Revolutionizing operation model of traditional network in programmability, scalability, and orchestration, Software-Defined Networking (SDN) has considered as a novel network management approach for a massive network with heterogeneous devices. However, it is also highly susceptible to security attacks like conventional network. Inspired from the success of different machine learning algorithms in other domains, many intrusion detection systems (IDS) are presented to identify attacks aiming to harm the network. In this paper, leveraging the flow-based nature of SDN, we introduce DeepFlowIDS, a deep learning (DL)-based approach for anomaly detection using the flow analysis method in SDN. Furthermore, instead of using a lot of network properties, we only utilize essential characteristics of traffic flows to analyze with deep neural networks in IDS. This is to reduce the computational and time cost of attack traffic detection.

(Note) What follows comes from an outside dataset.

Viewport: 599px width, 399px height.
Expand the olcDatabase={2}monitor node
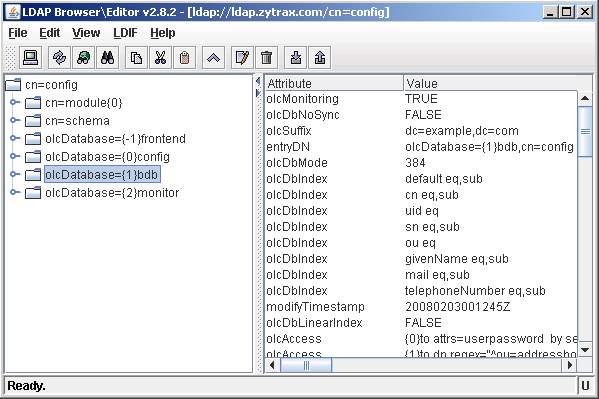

Besides, we also study the practical benefits of applying deep transfer learning from computer vision to intrusion detection. This method can inherit the knowledge of an effective DL model from other contexts to resolve another task in cybersecurity. Our DL-based IDSs are built and trained with the NSL-KDD and CICIDS2018 dataset in both fine-tuning and feature extractor strategy of transfer learning. Then, it is integrated with the SDN controller to analyze traffic flows retrieved from OpenFlow statistics to recognize the anomaly action in the network.